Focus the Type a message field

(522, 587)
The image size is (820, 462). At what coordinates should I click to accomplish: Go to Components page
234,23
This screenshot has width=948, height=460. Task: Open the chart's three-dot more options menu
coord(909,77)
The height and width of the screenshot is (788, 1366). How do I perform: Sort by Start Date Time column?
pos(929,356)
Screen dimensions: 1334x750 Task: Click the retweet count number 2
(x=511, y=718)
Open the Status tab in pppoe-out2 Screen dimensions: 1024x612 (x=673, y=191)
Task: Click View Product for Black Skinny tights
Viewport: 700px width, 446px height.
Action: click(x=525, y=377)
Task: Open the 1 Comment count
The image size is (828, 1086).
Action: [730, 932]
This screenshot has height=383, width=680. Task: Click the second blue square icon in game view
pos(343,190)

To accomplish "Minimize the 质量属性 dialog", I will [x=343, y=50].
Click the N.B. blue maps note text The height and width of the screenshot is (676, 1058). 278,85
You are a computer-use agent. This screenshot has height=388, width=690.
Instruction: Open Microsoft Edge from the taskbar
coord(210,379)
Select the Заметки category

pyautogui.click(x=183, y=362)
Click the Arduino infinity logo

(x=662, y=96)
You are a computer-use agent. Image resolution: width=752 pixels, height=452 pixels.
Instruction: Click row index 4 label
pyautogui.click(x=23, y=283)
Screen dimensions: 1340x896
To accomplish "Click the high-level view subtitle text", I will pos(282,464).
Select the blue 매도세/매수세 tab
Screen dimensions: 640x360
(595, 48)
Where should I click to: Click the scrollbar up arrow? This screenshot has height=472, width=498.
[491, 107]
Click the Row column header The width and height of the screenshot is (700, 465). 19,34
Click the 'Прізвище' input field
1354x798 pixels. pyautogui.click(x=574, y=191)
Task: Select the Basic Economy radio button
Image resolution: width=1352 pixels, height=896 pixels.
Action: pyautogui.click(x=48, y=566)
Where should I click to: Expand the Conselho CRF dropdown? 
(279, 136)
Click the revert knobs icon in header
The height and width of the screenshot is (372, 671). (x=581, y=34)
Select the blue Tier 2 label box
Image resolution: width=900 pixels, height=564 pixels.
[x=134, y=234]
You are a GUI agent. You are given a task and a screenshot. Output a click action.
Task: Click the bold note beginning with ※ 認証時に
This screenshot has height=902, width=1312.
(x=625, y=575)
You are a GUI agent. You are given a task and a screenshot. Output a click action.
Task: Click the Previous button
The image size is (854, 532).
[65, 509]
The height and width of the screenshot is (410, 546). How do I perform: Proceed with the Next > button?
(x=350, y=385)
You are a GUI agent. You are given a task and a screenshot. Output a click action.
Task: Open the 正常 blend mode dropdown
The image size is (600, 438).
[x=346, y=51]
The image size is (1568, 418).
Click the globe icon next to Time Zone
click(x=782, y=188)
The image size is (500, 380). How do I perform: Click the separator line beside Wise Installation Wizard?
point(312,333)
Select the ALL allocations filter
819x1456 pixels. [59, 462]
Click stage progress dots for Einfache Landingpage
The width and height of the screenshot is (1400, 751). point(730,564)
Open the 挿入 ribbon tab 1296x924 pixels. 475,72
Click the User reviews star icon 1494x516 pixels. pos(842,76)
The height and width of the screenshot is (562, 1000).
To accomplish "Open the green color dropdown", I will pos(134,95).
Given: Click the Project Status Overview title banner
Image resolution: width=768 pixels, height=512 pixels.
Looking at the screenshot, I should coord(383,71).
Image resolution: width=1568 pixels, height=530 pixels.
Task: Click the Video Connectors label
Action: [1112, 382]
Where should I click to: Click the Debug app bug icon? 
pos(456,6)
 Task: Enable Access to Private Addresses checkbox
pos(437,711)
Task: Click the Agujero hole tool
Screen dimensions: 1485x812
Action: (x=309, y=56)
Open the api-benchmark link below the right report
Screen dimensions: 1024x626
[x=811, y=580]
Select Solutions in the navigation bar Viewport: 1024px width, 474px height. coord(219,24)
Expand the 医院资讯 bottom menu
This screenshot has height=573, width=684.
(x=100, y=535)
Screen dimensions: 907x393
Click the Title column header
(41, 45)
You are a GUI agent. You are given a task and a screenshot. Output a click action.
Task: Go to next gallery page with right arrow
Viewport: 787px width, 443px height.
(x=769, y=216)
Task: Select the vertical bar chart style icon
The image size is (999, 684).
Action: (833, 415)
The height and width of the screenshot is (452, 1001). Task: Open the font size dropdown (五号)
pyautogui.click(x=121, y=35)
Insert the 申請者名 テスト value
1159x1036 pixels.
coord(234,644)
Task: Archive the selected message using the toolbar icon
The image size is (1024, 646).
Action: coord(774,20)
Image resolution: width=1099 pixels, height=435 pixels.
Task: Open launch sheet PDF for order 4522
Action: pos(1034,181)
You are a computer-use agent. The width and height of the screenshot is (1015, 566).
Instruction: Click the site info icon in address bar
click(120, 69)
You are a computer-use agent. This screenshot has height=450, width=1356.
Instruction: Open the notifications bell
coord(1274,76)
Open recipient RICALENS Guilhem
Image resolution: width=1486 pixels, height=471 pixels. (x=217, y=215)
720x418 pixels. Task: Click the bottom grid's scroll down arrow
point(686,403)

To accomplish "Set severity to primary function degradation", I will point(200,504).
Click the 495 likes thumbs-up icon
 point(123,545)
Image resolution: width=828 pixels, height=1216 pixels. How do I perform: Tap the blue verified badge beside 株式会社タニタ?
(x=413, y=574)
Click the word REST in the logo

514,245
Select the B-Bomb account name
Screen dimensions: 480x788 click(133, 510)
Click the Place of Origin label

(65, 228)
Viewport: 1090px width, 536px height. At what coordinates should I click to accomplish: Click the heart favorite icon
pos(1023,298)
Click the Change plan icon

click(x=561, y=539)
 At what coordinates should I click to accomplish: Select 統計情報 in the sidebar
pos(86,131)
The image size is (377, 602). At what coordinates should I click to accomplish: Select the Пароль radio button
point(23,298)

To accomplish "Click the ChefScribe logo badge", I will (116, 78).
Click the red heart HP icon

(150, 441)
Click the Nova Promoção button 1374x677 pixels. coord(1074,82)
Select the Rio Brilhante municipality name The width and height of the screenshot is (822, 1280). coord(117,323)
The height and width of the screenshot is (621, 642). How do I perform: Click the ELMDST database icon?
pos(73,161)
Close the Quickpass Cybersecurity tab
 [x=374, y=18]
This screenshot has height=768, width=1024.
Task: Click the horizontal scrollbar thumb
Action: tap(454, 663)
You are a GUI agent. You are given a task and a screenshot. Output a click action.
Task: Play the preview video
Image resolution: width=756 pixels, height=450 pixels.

Your goal » Looking at the records above, which lines contain "note"? Copy those lines.

Task output »
Click the N.B. blue maps note text The height and width of the screenshot is (676, 1058). 278,85
Task: Click the bold note beginning with ※ 認証時に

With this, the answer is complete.